→ **Work to complete**: Search the entries below for the word "cloud", then copy each line in which it is found.

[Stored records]
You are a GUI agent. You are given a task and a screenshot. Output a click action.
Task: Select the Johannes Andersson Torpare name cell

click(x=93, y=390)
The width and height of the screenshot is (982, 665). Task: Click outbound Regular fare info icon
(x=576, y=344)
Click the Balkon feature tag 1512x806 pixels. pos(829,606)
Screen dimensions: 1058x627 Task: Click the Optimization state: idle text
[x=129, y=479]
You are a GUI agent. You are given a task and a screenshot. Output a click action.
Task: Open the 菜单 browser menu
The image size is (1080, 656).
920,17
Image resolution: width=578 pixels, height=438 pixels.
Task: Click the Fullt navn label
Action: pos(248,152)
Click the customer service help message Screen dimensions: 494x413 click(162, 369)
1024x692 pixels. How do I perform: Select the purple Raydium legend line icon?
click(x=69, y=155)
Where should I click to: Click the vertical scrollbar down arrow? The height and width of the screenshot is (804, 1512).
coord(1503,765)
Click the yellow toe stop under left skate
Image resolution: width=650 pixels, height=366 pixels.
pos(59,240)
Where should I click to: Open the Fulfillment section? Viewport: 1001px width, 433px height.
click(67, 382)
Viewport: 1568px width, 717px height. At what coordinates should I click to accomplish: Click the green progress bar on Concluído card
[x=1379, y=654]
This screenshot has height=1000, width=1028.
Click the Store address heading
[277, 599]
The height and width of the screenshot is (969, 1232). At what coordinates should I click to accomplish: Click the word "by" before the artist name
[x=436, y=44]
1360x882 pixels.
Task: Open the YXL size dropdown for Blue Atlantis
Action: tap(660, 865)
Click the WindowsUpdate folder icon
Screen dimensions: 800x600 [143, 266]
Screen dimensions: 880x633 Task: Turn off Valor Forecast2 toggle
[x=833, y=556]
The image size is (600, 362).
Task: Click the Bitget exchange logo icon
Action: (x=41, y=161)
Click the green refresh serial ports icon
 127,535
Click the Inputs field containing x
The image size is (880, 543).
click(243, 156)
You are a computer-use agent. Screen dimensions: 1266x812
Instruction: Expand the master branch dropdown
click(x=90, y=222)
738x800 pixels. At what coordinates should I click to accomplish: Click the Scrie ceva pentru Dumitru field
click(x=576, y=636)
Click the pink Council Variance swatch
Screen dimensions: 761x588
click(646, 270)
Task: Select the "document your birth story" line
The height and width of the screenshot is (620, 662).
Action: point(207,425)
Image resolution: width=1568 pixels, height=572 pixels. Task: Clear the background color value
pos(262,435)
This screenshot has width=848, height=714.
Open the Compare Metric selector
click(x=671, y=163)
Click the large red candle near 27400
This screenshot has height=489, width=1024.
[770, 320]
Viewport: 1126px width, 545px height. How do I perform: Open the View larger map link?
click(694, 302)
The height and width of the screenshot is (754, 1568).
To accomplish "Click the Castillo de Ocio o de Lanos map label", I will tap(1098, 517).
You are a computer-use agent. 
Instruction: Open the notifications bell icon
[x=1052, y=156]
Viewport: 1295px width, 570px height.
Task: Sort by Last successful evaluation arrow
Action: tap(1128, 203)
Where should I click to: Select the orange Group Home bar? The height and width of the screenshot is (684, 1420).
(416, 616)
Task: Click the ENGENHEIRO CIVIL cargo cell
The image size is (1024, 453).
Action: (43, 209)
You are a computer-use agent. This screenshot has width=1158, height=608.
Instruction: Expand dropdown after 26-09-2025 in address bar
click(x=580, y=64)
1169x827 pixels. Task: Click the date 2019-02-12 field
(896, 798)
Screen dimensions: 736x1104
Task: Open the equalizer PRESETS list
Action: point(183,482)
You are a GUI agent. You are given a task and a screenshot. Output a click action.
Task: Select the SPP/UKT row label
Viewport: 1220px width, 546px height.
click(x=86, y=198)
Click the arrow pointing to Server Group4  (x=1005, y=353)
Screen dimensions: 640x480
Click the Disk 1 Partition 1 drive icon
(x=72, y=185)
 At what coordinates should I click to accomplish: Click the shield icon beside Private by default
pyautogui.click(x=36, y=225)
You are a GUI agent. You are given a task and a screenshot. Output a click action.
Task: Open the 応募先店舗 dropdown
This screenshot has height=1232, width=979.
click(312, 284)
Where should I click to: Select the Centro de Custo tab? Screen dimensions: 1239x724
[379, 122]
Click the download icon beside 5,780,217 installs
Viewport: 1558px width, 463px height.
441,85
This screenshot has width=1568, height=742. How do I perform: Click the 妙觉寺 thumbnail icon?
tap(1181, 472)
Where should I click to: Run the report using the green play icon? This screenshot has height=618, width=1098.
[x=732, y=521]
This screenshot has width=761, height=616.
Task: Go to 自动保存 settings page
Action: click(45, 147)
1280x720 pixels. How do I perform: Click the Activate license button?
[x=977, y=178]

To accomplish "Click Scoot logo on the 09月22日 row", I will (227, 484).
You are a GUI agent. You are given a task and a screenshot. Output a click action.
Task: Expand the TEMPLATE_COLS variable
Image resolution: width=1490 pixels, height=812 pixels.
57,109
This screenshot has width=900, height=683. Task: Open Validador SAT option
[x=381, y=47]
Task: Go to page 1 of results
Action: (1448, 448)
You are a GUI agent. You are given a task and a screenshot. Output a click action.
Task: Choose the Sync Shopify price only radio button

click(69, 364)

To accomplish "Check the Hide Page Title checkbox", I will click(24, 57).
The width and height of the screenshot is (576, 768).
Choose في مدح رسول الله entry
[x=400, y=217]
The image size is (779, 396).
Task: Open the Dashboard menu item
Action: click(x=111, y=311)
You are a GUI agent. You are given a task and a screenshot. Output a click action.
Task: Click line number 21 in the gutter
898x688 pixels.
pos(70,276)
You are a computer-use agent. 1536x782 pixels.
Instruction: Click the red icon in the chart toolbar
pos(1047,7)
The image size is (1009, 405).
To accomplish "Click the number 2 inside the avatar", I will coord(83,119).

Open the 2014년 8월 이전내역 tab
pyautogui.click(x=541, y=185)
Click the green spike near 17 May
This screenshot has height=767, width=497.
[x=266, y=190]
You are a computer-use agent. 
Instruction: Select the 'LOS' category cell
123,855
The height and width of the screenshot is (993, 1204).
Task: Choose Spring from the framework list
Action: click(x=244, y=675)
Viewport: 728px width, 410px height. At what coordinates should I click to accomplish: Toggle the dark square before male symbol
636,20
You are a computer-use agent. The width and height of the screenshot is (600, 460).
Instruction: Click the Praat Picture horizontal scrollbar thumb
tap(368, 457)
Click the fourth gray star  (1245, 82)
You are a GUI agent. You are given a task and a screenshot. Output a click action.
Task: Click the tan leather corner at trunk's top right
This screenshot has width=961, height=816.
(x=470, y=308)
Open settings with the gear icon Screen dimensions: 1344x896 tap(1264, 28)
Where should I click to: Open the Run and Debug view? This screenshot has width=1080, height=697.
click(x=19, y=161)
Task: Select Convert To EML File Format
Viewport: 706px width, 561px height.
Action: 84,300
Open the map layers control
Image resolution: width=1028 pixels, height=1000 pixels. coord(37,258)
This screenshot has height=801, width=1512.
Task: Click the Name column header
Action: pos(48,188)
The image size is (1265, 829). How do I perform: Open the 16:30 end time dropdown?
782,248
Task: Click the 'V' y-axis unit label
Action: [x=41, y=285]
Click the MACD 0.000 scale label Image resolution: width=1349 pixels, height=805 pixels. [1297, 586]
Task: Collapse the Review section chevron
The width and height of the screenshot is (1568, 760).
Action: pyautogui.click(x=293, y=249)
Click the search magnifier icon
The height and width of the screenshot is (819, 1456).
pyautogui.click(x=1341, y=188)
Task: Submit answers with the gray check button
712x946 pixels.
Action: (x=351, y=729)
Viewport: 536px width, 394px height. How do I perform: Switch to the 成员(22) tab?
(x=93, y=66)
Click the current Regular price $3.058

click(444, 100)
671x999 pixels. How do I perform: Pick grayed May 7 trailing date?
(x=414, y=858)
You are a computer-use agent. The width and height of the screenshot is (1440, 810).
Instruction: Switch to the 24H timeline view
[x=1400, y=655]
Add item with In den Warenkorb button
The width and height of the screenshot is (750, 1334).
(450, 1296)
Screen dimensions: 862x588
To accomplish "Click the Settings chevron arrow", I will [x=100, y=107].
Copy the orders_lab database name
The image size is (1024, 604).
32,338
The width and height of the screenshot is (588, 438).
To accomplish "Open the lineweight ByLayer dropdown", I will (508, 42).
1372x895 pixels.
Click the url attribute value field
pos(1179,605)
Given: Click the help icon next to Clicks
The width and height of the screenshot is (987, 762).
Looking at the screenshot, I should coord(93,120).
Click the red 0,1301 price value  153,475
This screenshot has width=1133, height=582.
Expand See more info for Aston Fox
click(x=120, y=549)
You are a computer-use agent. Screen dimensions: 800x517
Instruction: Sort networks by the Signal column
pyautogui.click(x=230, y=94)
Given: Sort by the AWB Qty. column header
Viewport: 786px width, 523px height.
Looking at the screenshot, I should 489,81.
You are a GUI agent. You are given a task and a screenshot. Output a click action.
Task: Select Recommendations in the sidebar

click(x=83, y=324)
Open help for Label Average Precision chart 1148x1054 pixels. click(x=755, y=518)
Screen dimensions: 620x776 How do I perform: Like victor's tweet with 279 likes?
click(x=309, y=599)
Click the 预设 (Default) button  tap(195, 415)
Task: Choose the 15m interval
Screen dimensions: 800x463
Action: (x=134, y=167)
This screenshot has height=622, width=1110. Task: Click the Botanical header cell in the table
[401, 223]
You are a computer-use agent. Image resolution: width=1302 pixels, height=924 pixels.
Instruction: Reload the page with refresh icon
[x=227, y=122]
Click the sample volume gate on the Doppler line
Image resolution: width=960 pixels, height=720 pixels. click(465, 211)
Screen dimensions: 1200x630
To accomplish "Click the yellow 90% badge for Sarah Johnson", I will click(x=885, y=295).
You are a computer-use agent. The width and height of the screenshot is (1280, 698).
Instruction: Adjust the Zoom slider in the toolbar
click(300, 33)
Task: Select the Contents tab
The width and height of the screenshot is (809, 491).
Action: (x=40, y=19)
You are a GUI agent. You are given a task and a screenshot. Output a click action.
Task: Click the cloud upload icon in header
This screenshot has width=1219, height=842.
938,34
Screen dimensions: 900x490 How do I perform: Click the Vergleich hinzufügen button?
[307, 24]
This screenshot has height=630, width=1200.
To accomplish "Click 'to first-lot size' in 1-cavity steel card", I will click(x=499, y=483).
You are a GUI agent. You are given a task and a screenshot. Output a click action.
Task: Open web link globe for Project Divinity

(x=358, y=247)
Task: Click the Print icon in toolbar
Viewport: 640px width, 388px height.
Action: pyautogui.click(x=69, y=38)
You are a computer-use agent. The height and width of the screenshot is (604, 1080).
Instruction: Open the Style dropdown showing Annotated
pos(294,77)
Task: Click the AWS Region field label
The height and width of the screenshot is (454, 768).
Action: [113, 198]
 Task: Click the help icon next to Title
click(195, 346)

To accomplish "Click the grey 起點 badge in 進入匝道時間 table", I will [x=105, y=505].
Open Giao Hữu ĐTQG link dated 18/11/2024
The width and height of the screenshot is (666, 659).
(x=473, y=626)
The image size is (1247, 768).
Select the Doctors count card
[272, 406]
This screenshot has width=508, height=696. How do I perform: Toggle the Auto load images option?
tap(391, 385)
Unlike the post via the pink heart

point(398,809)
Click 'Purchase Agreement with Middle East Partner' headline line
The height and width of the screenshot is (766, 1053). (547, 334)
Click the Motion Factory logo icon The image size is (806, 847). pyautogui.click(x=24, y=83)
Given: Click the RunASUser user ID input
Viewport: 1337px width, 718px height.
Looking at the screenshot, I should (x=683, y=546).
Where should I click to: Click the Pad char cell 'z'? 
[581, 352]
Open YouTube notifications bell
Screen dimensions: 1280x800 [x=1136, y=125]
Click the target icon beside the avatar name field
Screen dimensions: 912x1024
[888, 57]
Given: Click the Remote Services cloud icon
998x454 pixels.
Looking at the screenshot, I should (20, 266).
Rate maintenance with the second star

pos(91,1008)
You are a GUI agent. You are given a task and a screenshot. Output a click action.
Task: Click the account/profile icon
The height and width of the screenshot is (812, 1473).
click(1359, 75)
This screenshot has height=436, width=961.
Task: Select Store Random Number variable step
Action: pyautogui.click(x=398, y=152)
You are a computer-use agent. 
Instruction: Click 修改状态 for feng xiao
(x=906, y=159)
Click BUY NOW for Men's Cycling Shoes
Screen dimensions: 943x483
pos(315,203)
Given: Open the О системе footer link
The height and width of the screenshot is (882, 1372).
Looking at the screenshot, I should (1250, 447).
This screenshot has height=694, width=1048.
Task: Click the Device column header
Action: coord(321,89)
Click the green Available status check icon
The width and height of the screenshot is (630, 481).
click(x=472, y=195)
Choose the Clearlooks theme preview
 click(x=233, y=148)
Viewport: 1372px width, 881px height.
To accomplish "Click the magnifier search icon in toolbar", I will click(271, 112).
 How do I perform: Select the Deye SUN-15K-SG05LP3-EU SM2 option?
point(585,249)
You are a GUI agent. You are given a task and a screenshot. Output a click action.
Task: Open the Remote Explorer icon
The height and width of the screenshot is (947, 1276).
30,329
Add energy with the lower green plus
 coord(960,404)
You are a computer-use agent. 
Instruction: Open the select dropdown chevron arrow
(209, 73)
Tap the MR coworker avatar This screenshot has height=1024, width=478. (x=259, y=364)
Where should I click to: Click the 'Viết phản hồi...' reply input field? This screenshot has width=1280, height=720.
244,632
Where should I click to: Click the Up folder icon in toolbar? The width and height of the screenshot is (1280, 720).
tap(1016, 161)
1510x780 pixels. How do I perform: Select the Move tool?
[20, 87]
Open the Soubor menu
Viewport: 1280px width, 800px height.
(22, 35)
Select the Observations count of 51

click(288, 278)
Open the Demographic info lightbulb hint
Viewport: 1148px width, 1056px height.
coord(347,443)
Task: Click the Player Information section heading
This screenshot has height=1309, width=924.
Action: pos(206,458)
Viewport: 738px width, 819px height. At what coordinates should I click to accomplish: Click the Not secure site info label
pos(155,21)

→ **Result**:
Task: Click the cloud upload icon in header
Given: Click the Remote Services cloud icon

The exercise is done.